Chang was a basketball player by trade, but his real skill was navigating the corridors of Lausanne. He played on the IOC’s desperation to be seen as a global healer. I’ve watched sports administrators fall for this for decades. They want the Nobel Peace Prize so badly they’ll shake hands with anyone who promises a photo op.
North Korea uses the Olympics as a pressure valve. When the heat gets too high, they send a high-ranking official like Chang to dangle the carrot of "cooperation." As soon as the sanctions are eased or the aid arrives, the door slams shut. Chang wasn't an outlier; he was the primary instrument of this cycle.
The Taekwondo Schism
If you want to see Chang Ung’s real legacy, look at the fractured world of martial arts. The split between the World Taekwondo (WT)—headquartered in Seoul—and the International Taekwondo Federation (ITF), which the North hijacked, is the perfect microcosm of his career.
Chang spent years heading the ITF. Instead of working toward a genuine merger that would benefit athletes, he turned the organization into a North Korean satellite. He used it to exert soft power across the developing world, training instructors who doubled as ideological conduits. The "unified" demonstrations we see today are high-kicking theater, masking a deep, structural divide that Chang helped cement.

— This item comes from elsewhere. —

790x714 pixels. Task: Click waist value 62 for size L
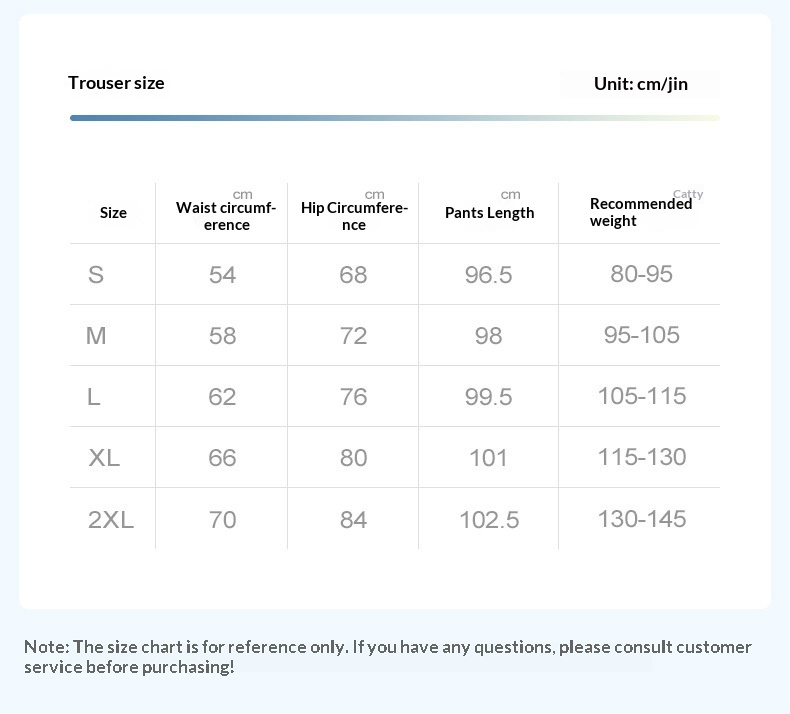click(222, 397)
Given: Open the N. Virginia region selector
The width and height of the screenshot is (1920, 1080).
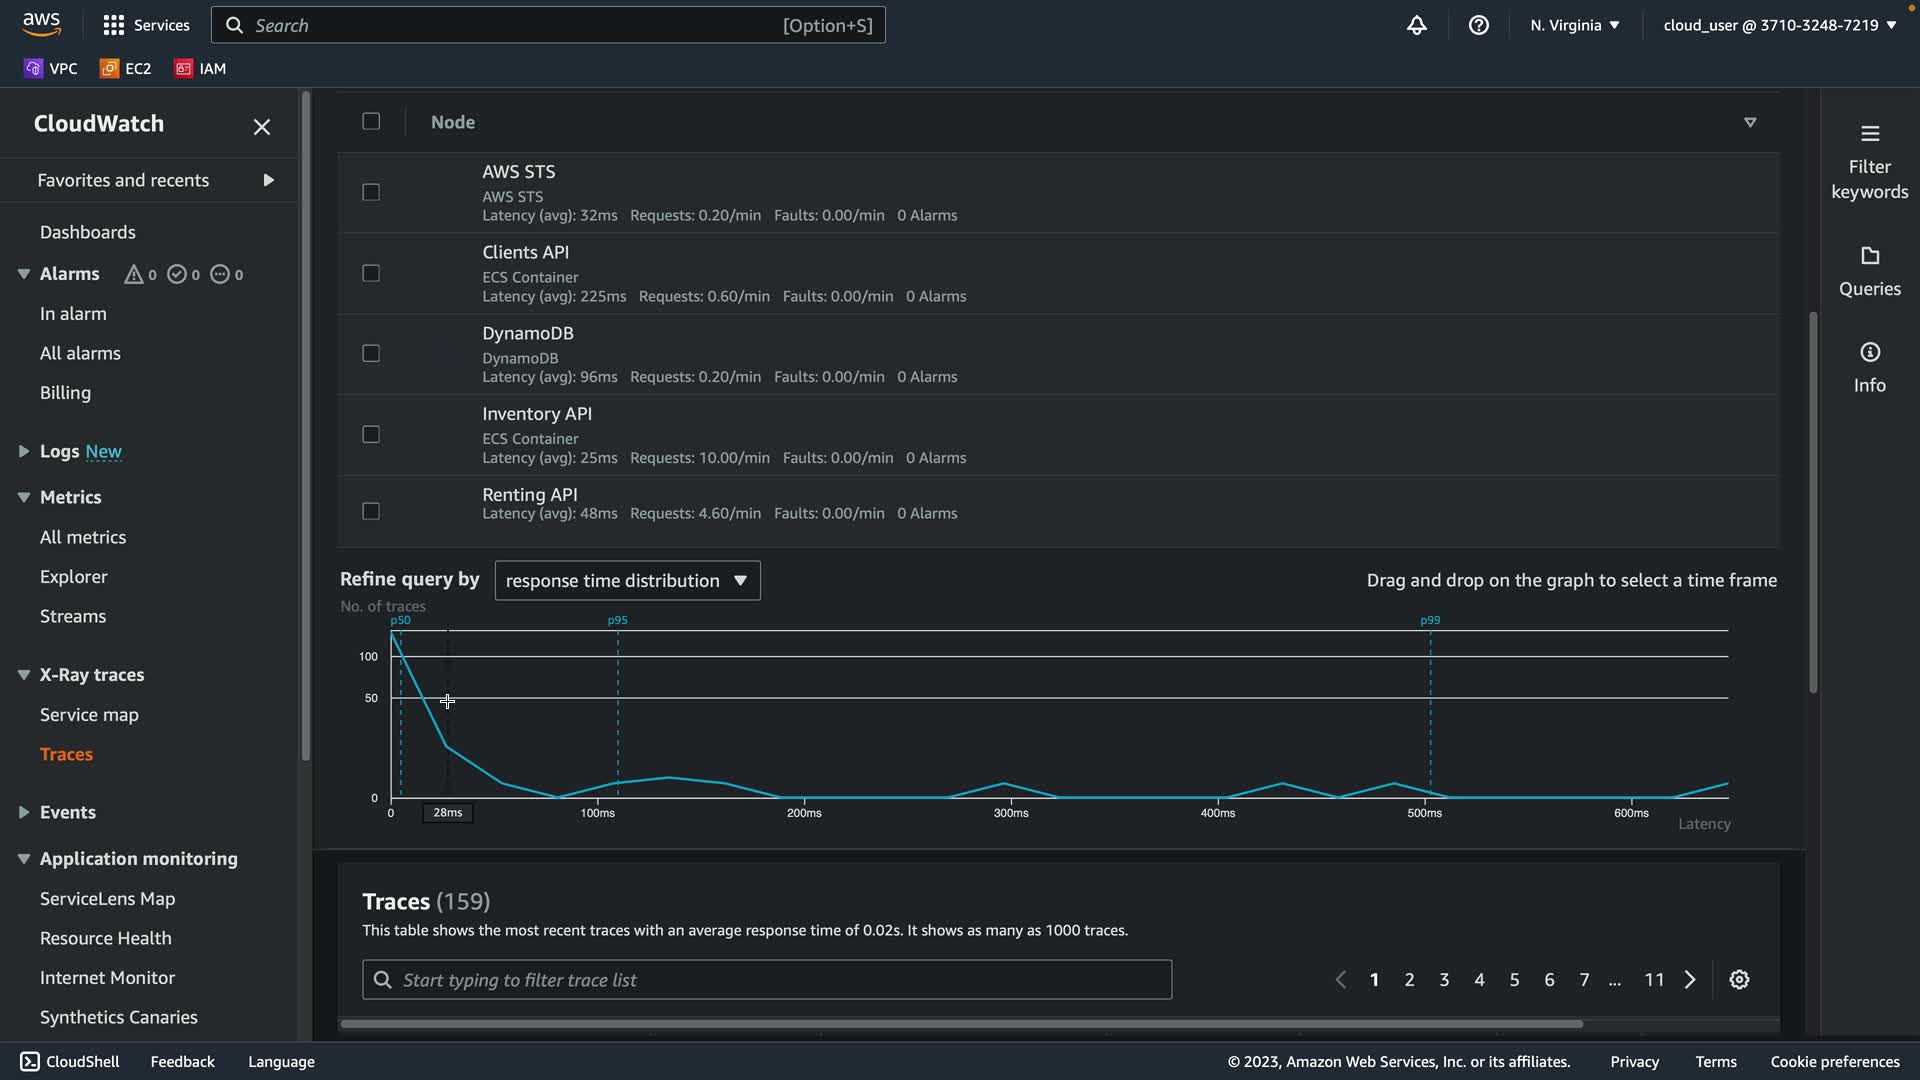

Why Sports Diplomacy Fails
People always ask: "Isn't any dialogue better than no dialogue?"
No. Not when that dialogue is used to legitimize a human rights catastrophe.

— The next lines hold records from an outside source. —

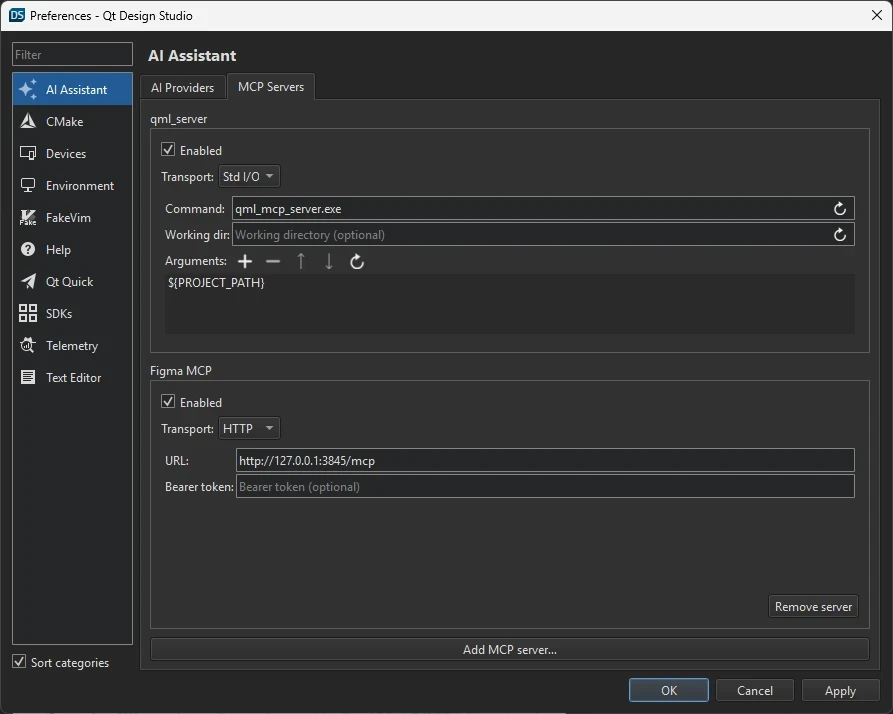The height and width of the screenshot is (714, 893).
Task: Select the MCP Servers tab
Action: [x=271, y=87]
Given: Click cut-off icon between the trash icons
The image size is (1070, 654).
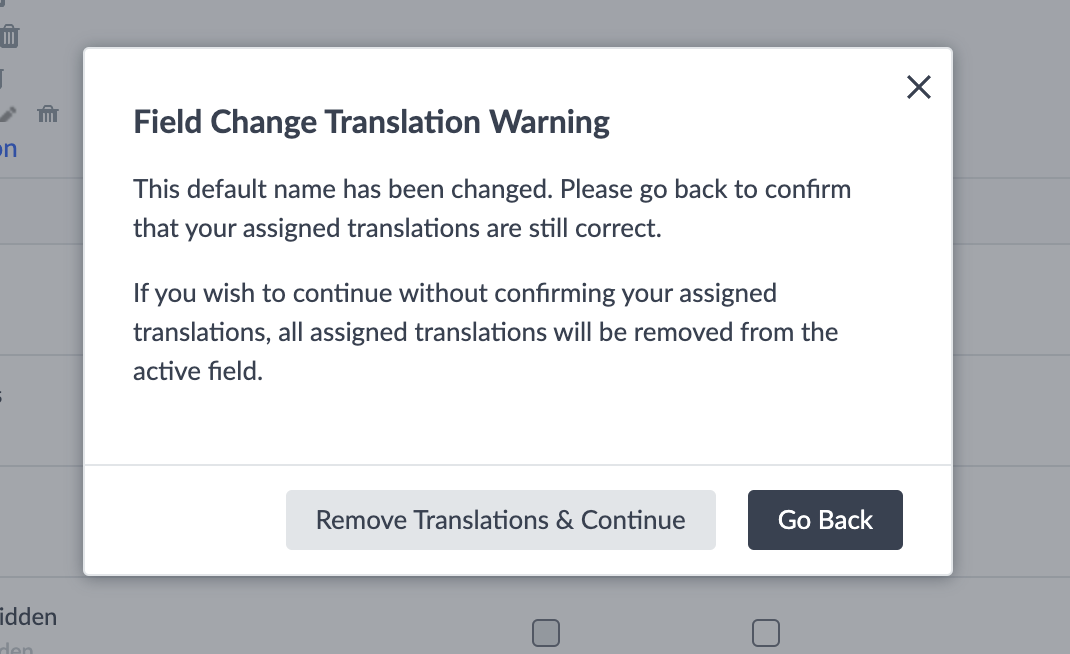Looking at the screenshot, I should [x=2, y=76].
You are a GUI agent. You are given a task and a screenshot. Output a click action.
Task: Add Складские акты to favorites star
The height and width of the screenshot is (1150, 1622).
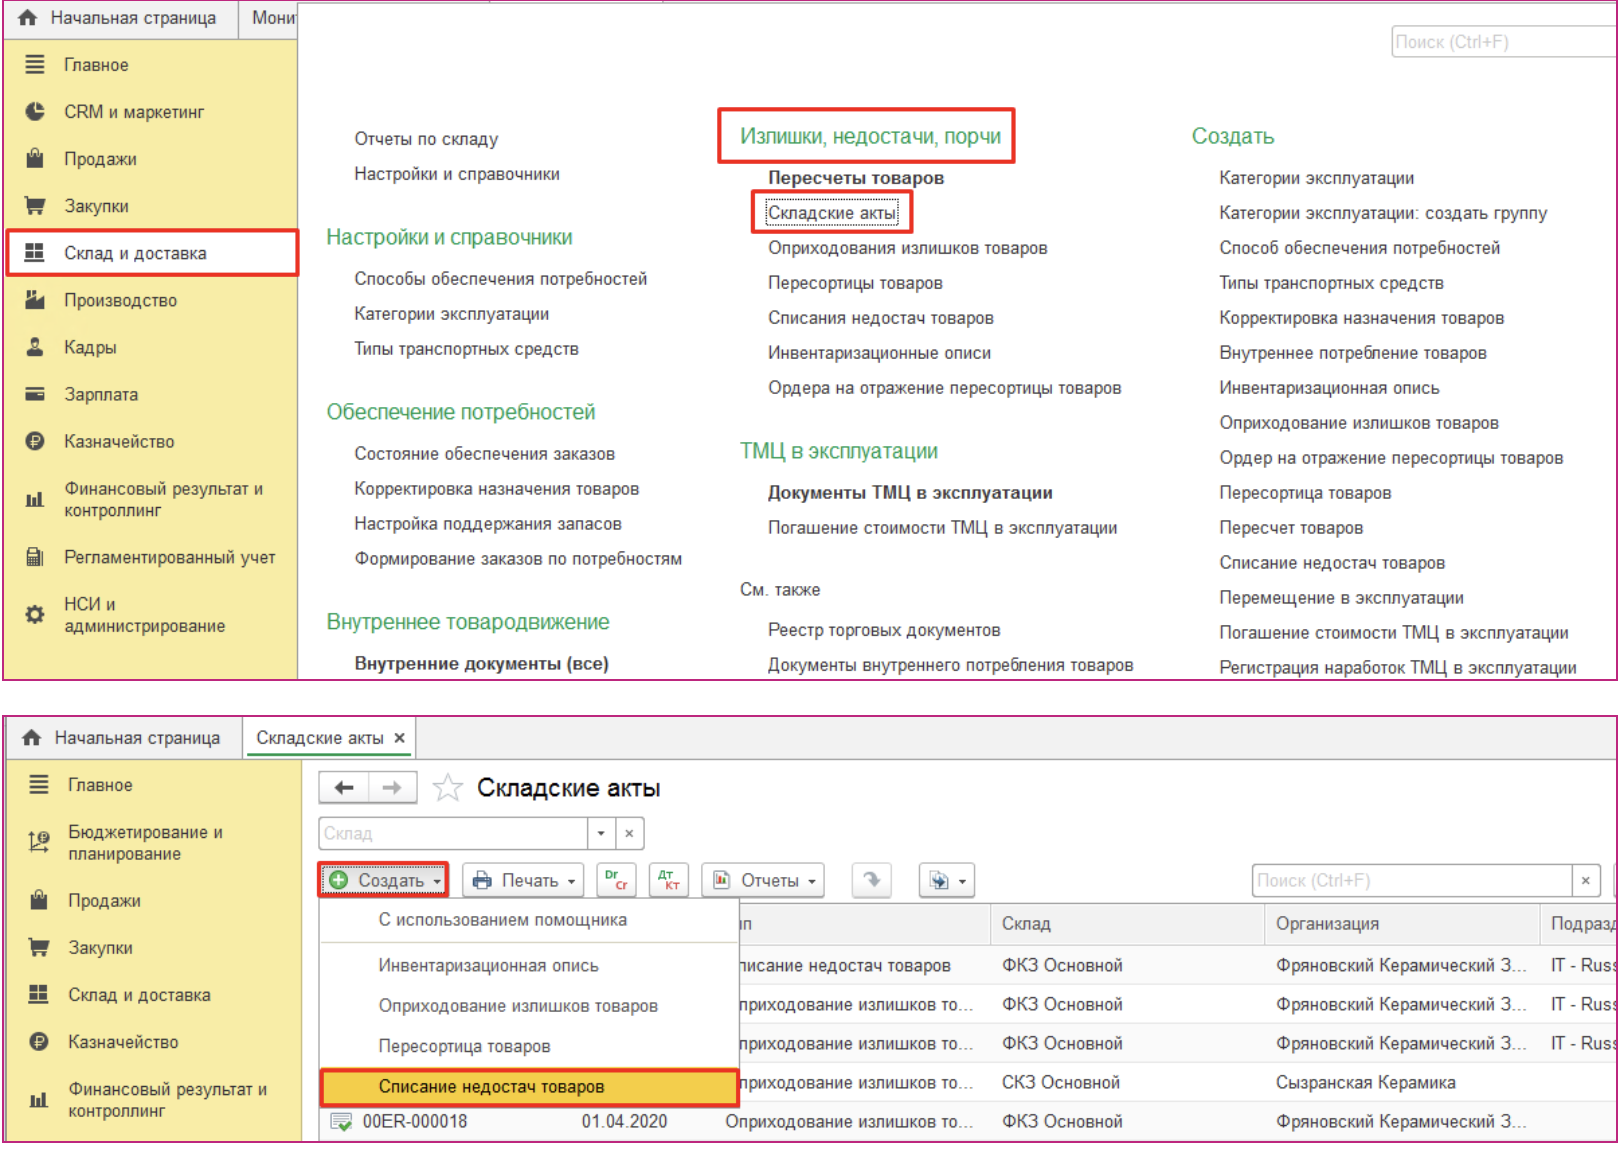[447, 788]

When we treat North Korean sports officials as "colleagues" and "distinguished members," we signal to the world that their behavior is a secondary concern. We prioritize the "purity" of the Games over the reality of the people living under the regime.
The fundamental flaw in the "Olympic Spirit" argument is the assumption that both sides are playing the same game. They aren't. While the South views sports as a path to integration, the North views it as a weapon. Chang Ung didn't bridge the gap; he learned how to charge a toll for crossing it.

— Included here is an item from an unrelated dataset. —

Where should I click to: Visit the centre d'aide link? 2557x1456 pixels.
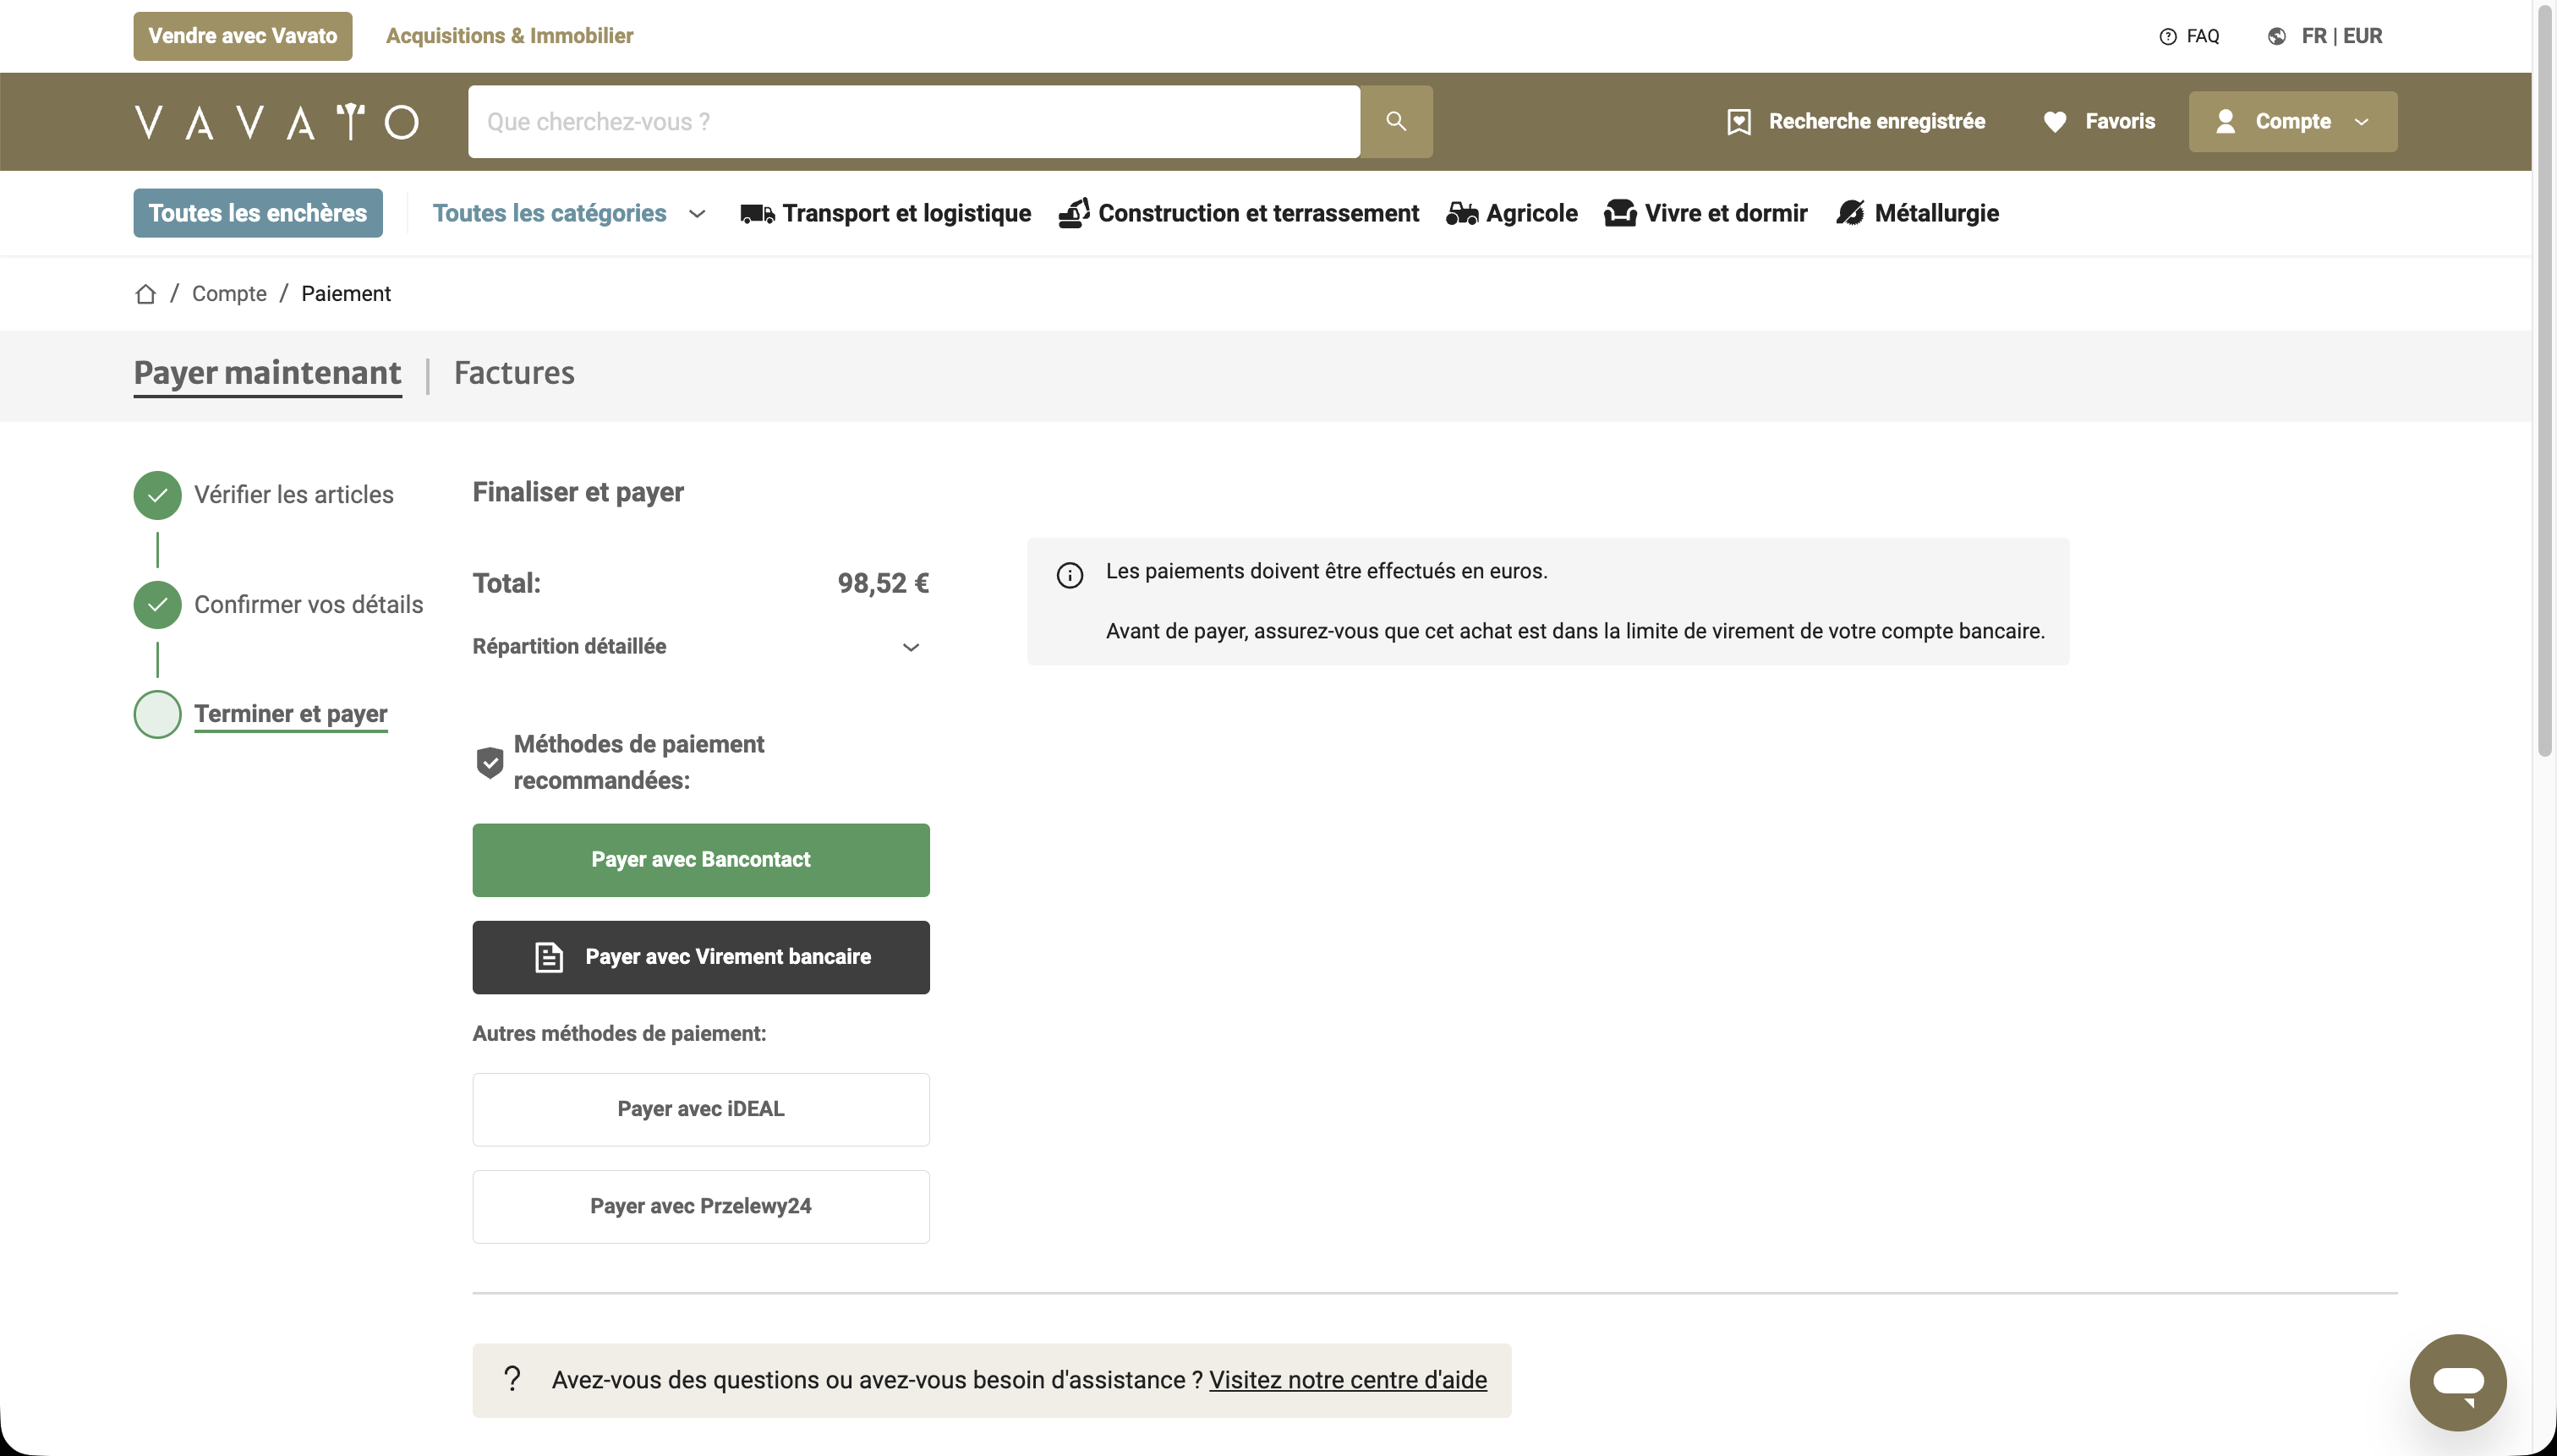(x=1347, y=1380)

The High Cost of the Olympic Illusion
Consider the financial and political capital wasted on "unified" teams. In Pyeongchang, South Korean hockey players—women who had trained their entire lives for that moment—were forced to give up their spots to North Korean players for the sake of a "symbolic" team.
Did that team win? No. Did it lead to a lasting peace? No. It was a sacrifice of merit for the sake of a narrative. Chang Ung was the man who made those deals. He knew that Westerners are suckers for a "cool runnings" style underdog story, even if the underdog is backed by a nuclear-armed dictatorship.
The Reality of the "Broker"
The media calls him a "broker." A broker suggests a neutral party facilitating a fair trade. Chang was a loyalist. He survived multiple purges in Pyongyang—a feat that requires more than just diplomatic skill; it requires an absolute lack of dissent.
He didn't "negotiate" with the South; he dictated the terms of North Korea's participation based on how much leverage they needed at that specific moment. If the North felt ignored, they boycotted (as they did in 1988). If they felt squeezed, they sent Chang to talk about "One Korea."
Stop Falling for the Script
The death of Chang Ung marks the end of an era, but not the one the papers are describing. It marks the end of the "Old Guard" who knew exactly how to manipulate the West's desire for a happy ending.
If we want actual progress on the Korean Peninsula, we have to stop treating the Olympics as a diplomatic shortcut. It isn't. It’s a stage. And as long as we keep applauding the actors, we shouldn't be surprised when the play never ends.
Stop celebrating the "joint march." It was a stroll toward nowhere.